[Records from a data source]
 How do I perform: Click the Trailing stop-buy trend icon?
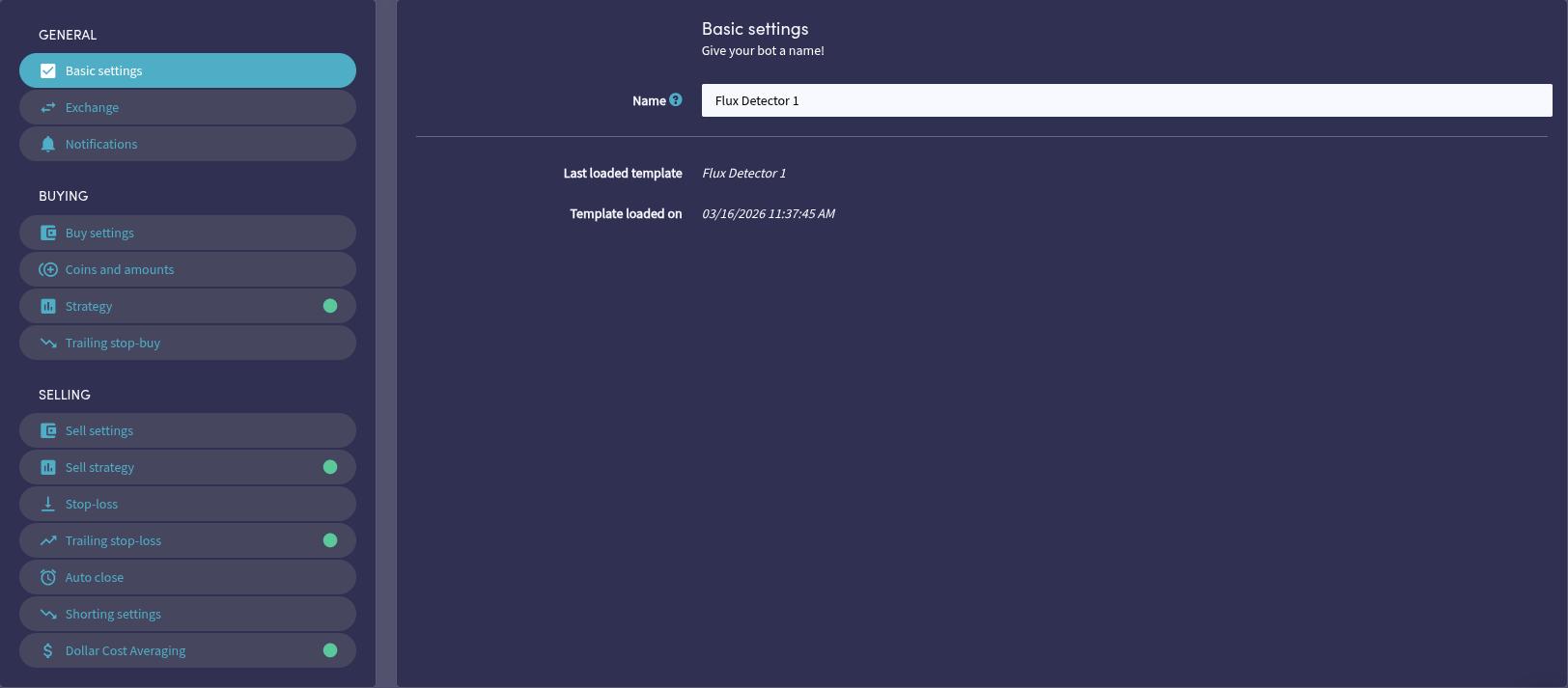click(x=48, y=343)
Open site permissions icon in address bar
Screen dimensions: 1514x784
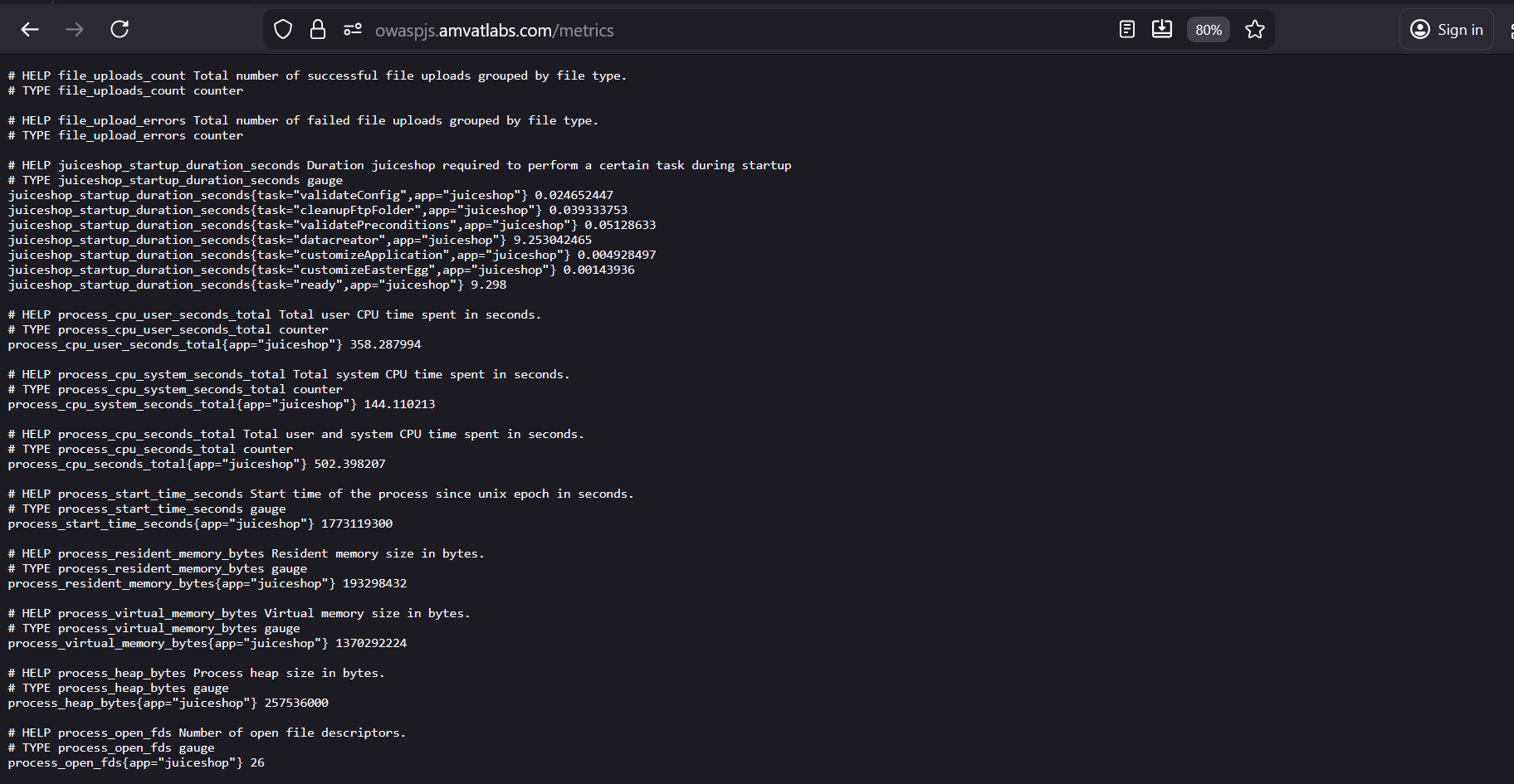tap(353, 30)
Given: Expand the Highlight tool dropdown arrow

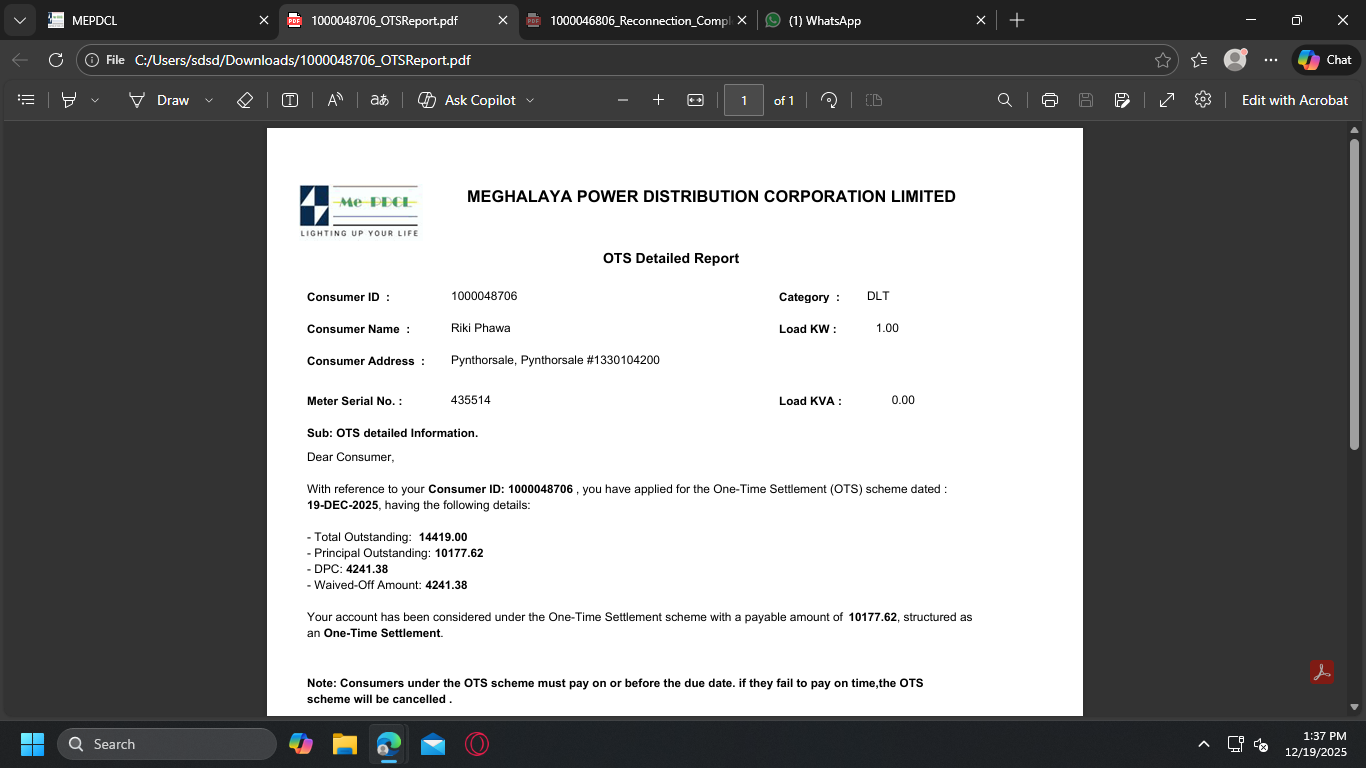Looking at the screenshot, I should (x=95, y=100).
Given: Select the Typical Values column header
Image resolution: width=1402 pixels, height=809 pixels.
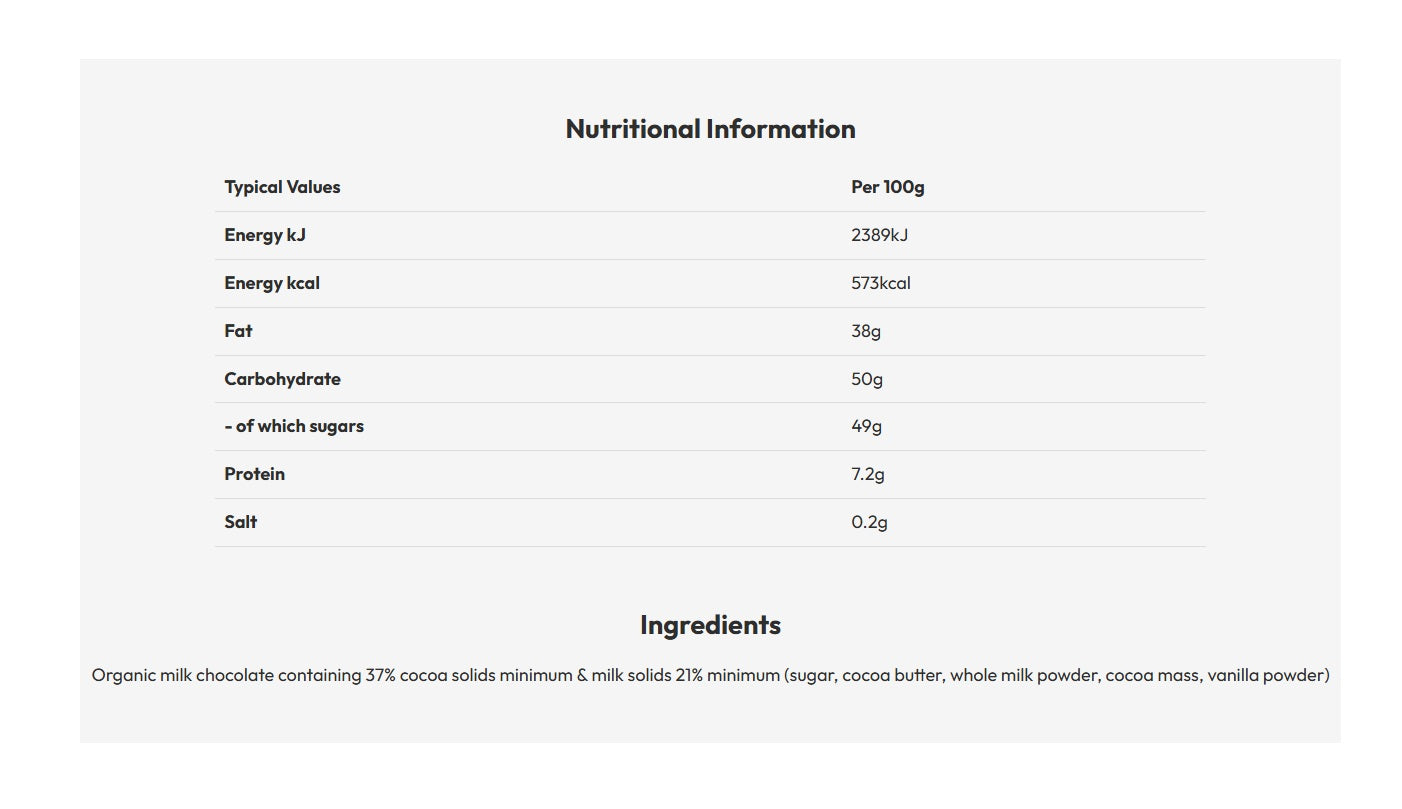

Activity:
Lines before the one containing "Open site permissions icon in address bar" are not wanted; write out that line and every later line through the end of the data above, exactly, without pictures.

Completed task:
Open site permissions icon in address bar
Screen dimensions: 1514x784
tap(353, 30)
Given: Expand the Highlight tool dropdown arrow

Looking at the screenshot, I should (x=95, y=100).
Given: Select the Typical Values column header
Image resolution: width=1402 pixels, height=809 pixels.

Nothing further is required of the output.